先日、創業11年・年商3億円の製造業の社長からこんな連絡が来ました。「売上は伸びているのに、なぜか手元にお金が残らない」——。
話を聞いてみると、役員報酬は創業3年目に設定した月65万円のまま。それ以降、一度も見直したことがなかったのです。顧問税理士にシミュレーションをお願いしたところ、年間で約180万円が「払わなくてよかった税金」だったことが判明しました。
「前期と同じ額」が招く静かな損失
役員報酬の設定は、じつは極めて精密な仕事です。
個人所得税・社会保険料・法人税。この3つは密接につながっており、どれかを減らせば別のどれかが増える構造になっています。最適なバランスは会社の利益水準やオーナーのライフステージによって毎期変わるのに、多くの社長が「去年と同じでいいか」と見直しをサボっています。
結果として何が起きるか。所得税の最高税率は45%、住民税と合わせると実効55%になります。年収2,000万円を超えたあたりからそのゾーンに片足が入り始め、3,000万円を超えると完全にのまれます。毎年数百万円が「余分な税金」として静かに消えていく。10年続ければ、その合計は億単位になります。
変更できるのは年に1回、たった3ヶ月だけ
ここが役員報酬の怖いところです。
役員報酬が「定期同額給与」として法人の損金に認められるためには、原則として期中に変更できません。変更できるタイミングは、会計期間が始まってから3ヶ月以内だけ。
3月決算の会社なら、4〜6月の3ヶ月が設定の窓口です。ここで最適額を決めれば、向こう12ヶ月間は固定されます。逆に言えば、このタイミングを逃すと、何があっても丸1年は修正できない。
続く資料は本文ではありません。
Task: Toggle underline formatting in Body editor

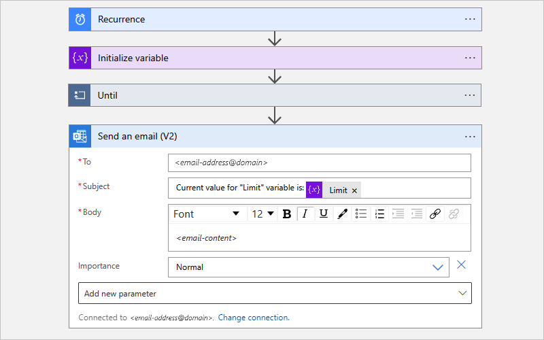Action: pyautogui.click(x=324, y=214)
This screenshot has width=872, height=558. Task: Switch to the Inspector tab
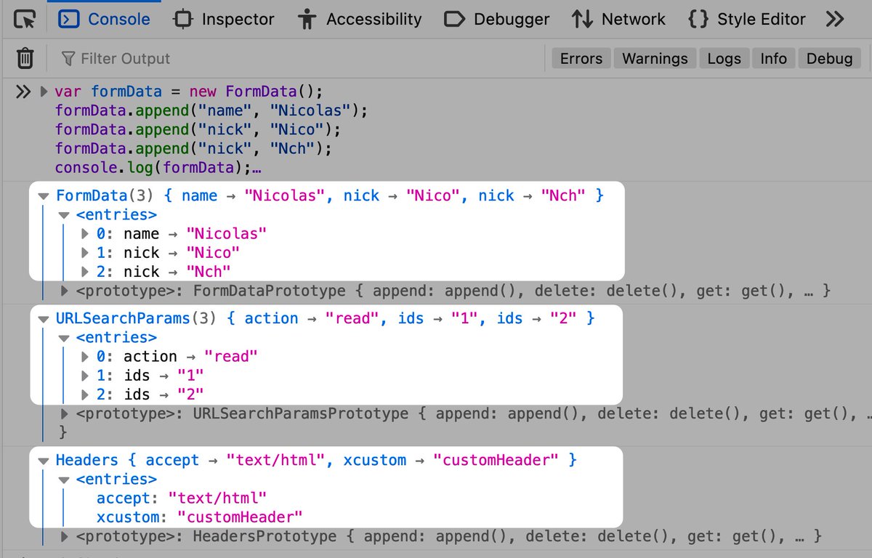click(x=223, y=19)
「決算が終わってバタバタしているうちに3ヶ月が過ぎてしまった」——こうして毎年100万円単位の機会損失が積み上がっていきます。
賢い社長がやっている3軸シミュレーション
毎期の決算が終わったら、顧問税理士に「今期の役員報酬シミュレーション」を依頼する。それだけで状況は大きく変わります。
具体的には次の3軸を並べて検討します。
- 個人所得税:報酬が高いほど累進課税で税率が跳ね上がる。どこから55%ゾーンに入るかを把握する
- 社会保険料:標準報酬月額には上限(月額135万円相当)があり、それを超えると保険料は増えない。一方、上限以下では報酬に連動して増え続ける
- 法人税:役員報酬を増やせば会社の利益が圧縮され、法人税が下がる。この逆転ポイントを見極める
この3つを同時に眺めると、「この報酬額が一番トータルで手元に残る」という最適点が浮かび上がります。そのポイントは昨年と同じ額ではない可能性が十分にあります。
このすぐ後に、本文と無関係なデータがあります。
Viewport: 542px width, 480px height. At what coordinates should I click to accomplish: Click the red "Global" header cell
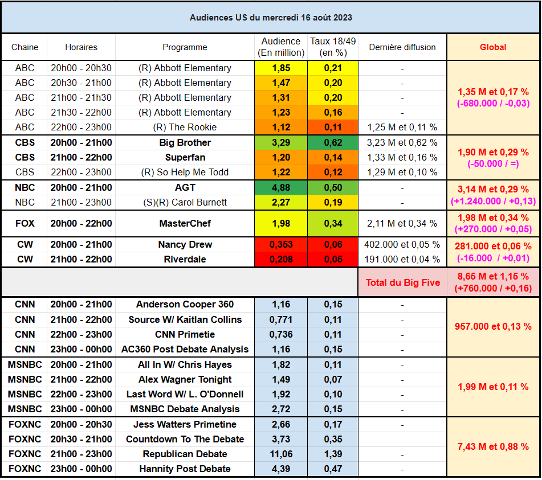pyautogui.click(x=493, y=47)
年商が1億から2億に増えた年、利益が急伸した年、子どもが独立して扶養が外れた年——こういった変化が起きるたびに、最適な役員報酬の額は動きます。定点観測ではなく、毎期ゼロベースで考えることが大切です。
「まだ大丈夫」が一番危ない理由
所得税は毎月の源泉徴収で少しずつ引かれ、法人税は決算月にまとめて払う。それぞれ別々の処理なので、「個人と法人を合わせたトータルコスト」を把握している社長は意外と少ないです。
だから損をしていても気づきにくい。気づいたときにはすでに10年が経っていた、ということが起きます。創業当初の「とりあえず月50万円」が20年続いているケースも珍しくありません。その間に年商は10倍になっているのに、役員報酬の最適化は置き去りのまま——。
今期の窓口を今すぐ確認してください
もし現在、役員報酬を「前期と同じ額」で継続しているなら、まず自社の決算月を確認してください。
期首から3ヶ月以内の窓口がまだ残っているなら、今すぐ顧問税理士にシミュレーションを依頼することをおすすめします。1本出してもらうだけで、年間数十万〜数百万円の差が生まれることは十分ありえます。
仮に窓口が閉まっていたとしても、来期に向けて早めに準備を始めておく価値は十分にあります。決算が終わった翌月には、すでに時計が動き始めているのですから。役員報酬は会社経営の中でも税務インパクトが最も大きい意思決定の一つです。「毎期シミュレーションして最適化する」という習慣を、ぜひ今期から始めてみてください。
※本記事は一般的な情報提供を目的としています。具体的な税務判断は税理士にご相談ください。